Instructions to follow
The lines needed run from the one that contains "Click the blue 保存 button" through the end of the material below, both included; write them out exactly, with no pictures.

Raw data
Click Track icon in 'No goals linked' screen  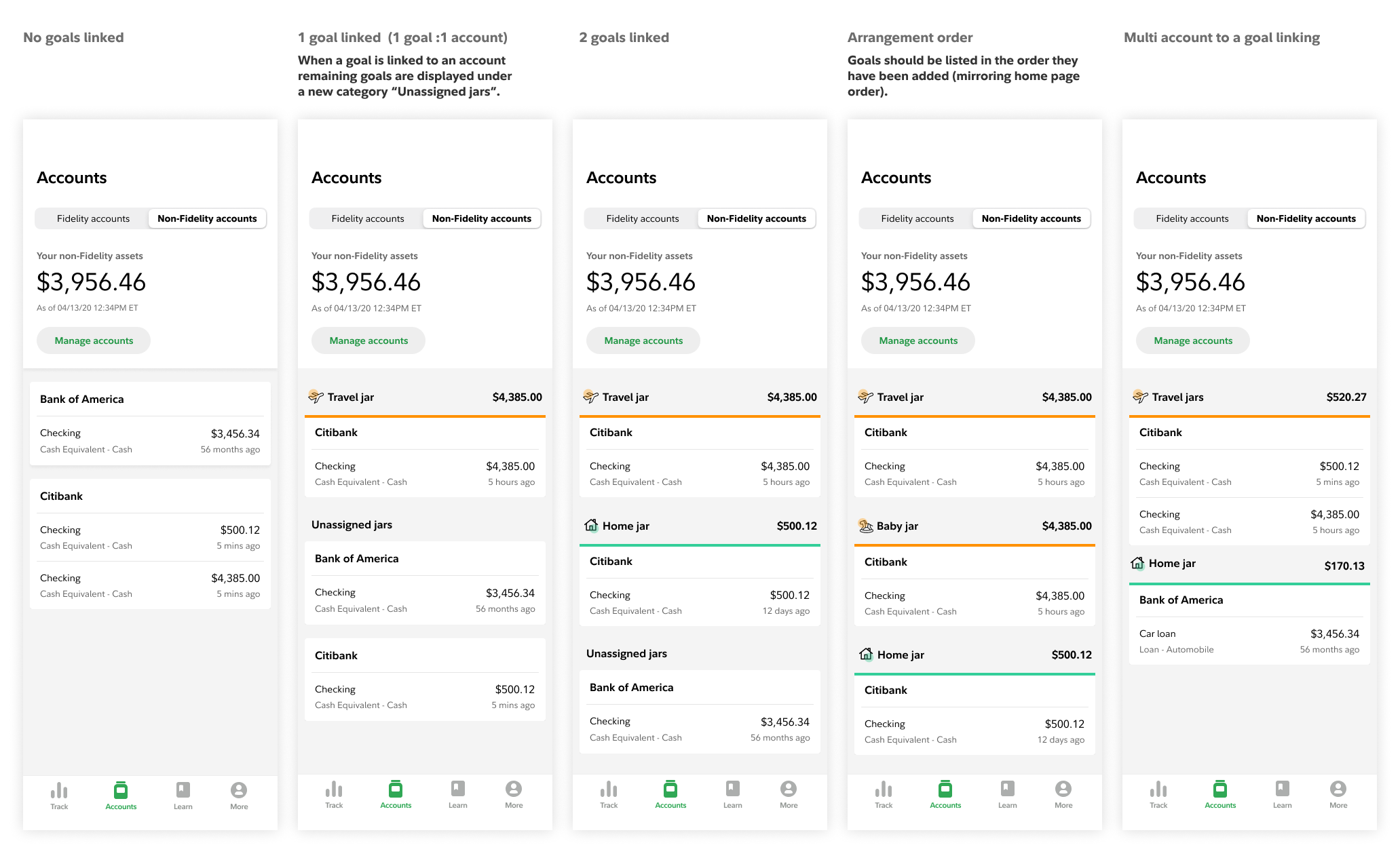[59, 791]
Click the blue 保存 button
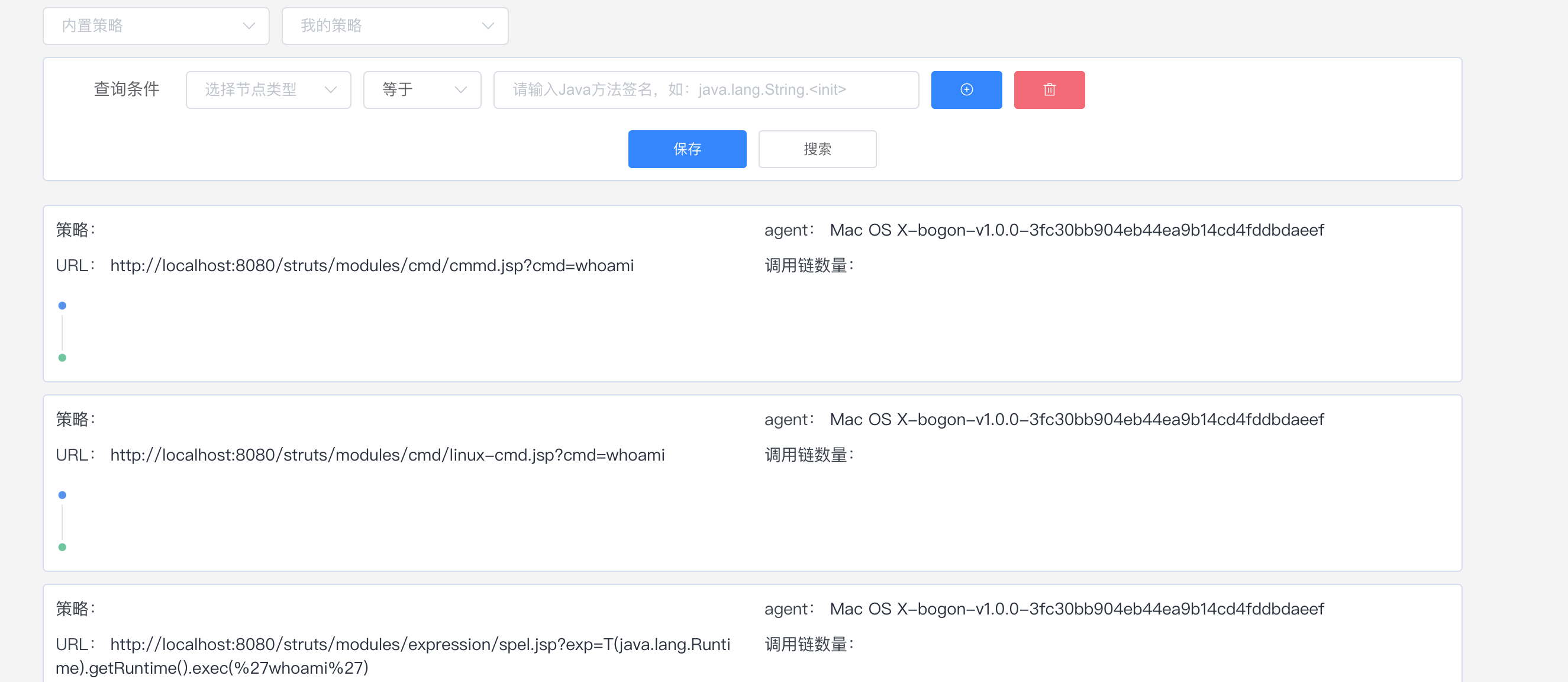This screenshot has width=1568, height=682. (686, 149)
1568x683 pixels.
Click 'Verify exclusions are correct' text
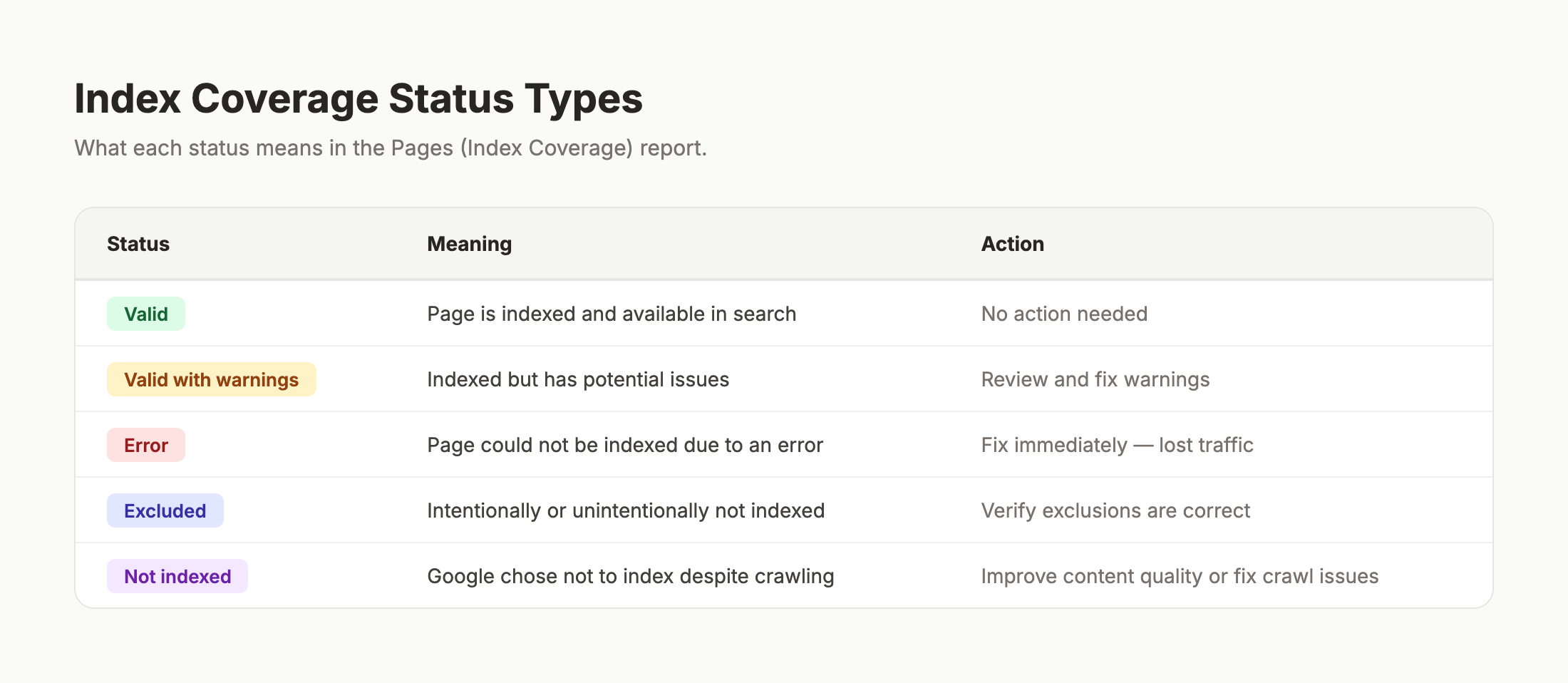pos(1115,510)
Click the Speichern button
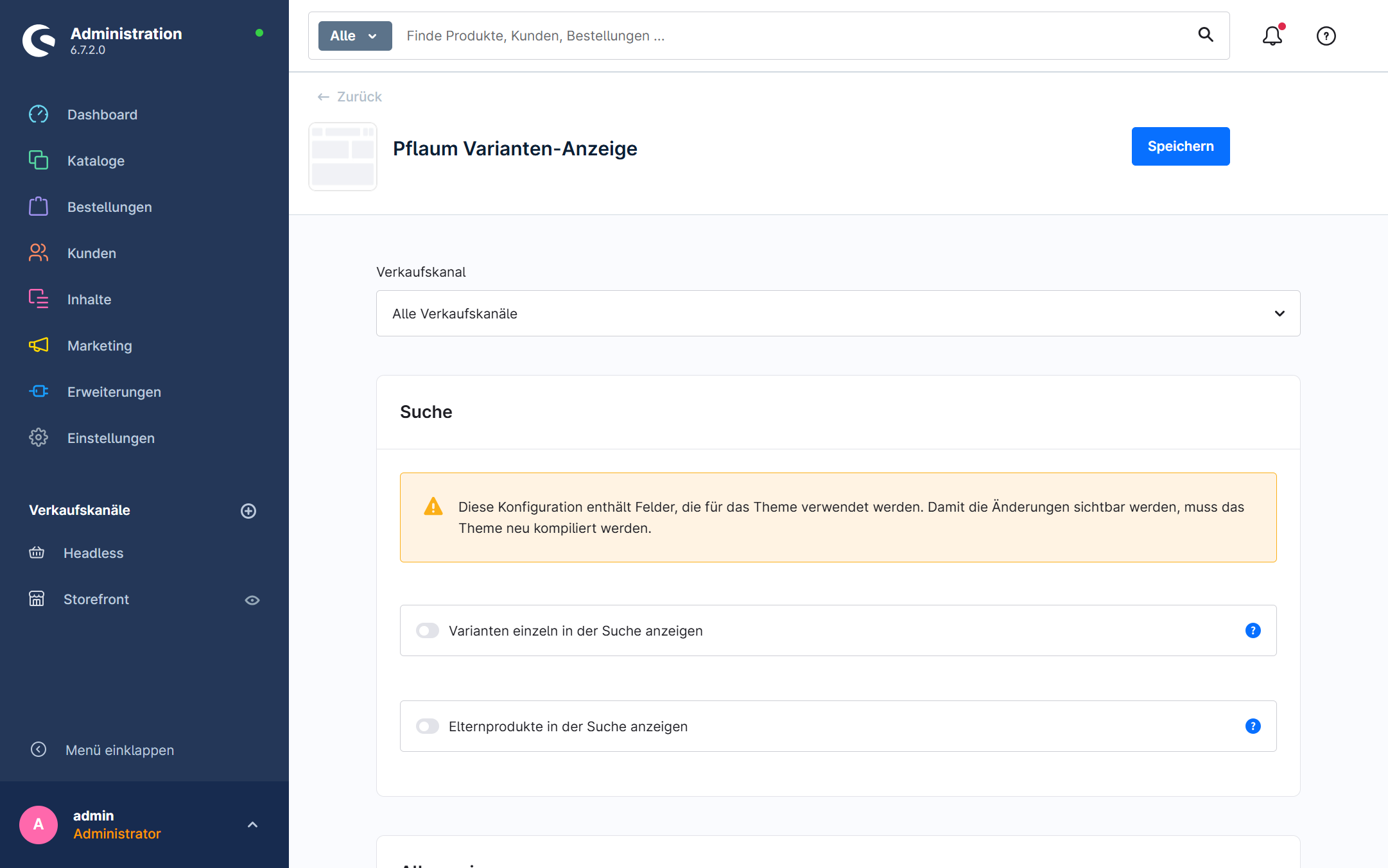Viewport: 1388px width, 868px height. (x=1180, y=146)
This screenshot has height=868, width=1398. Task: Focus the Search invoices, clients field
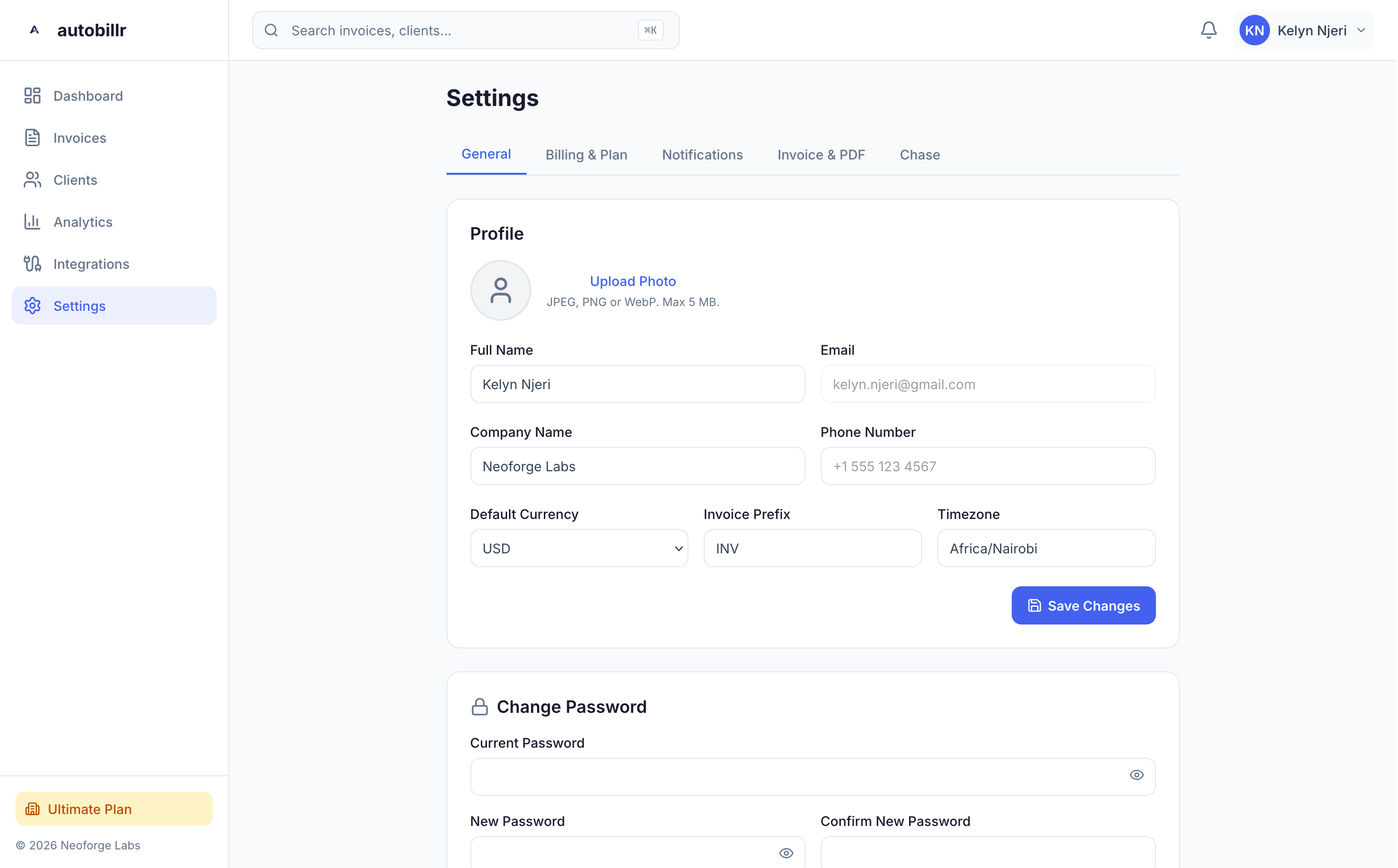pos(459,31)
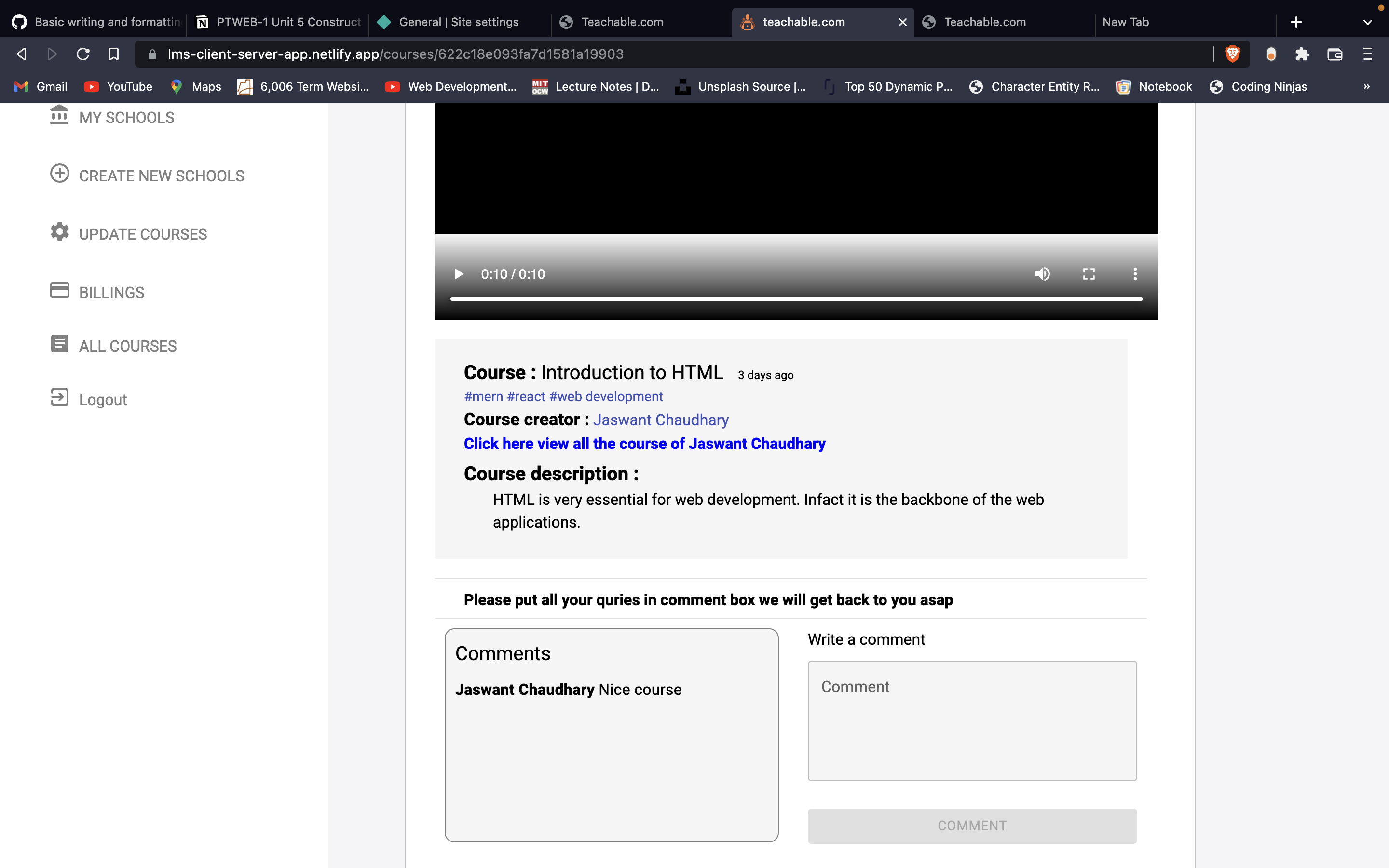Click inside the Comment text box

point(971,720)
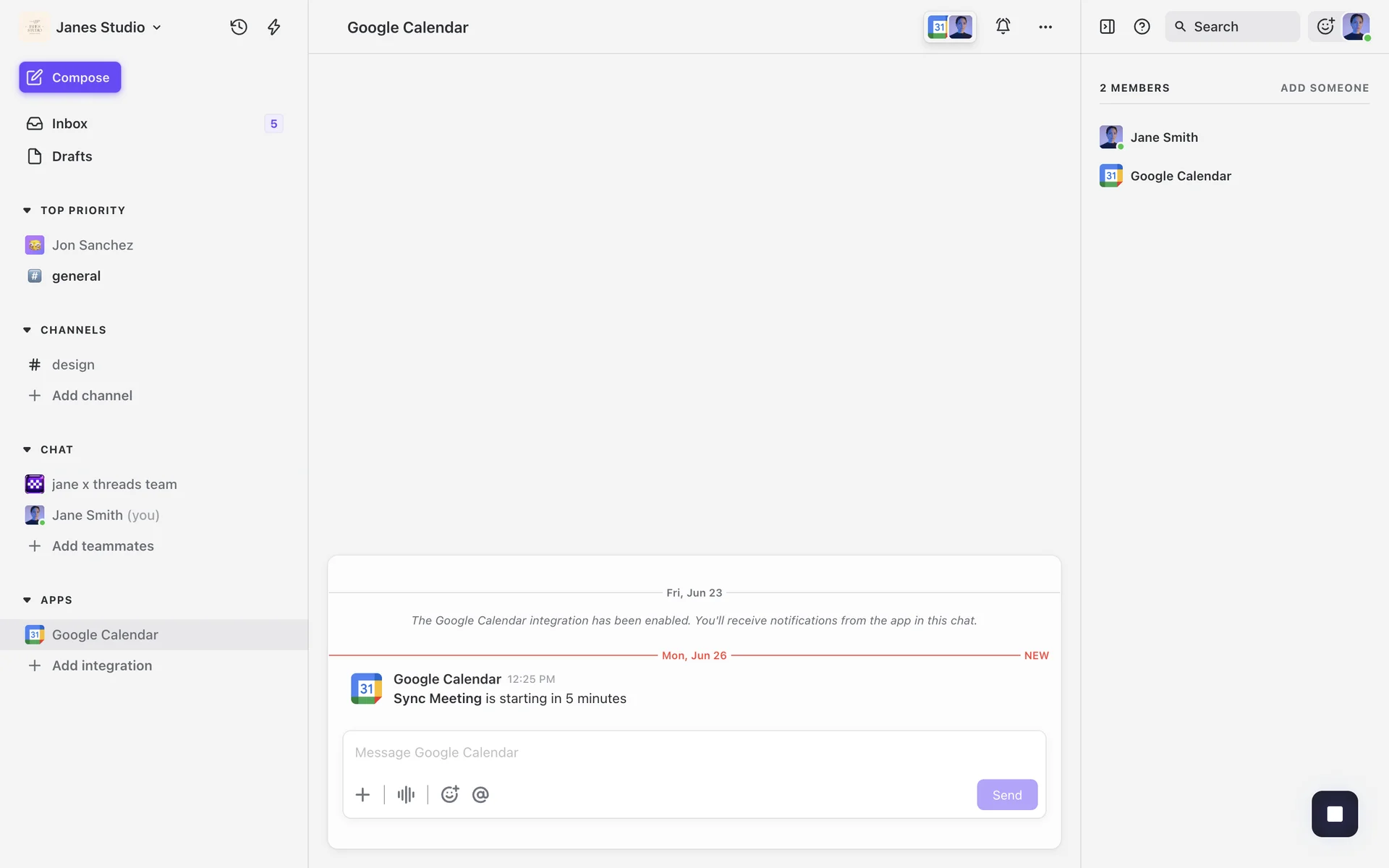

The completed task
Click the blue 保存 button
This screenshot has width=1568, height=682. (686, 149)
1568x683 pixels.
Click 'Verify exclusions are correct' text
pos(1115,510)
Click the Speichern button
Viewport: 1388px width, 868px height. (x=1180, y=146)
This screenshot has height=868, width=1398. Task: Focus the Search invoices, clients field
pos(459,31)
Click inside the Comment text box

point(971,720)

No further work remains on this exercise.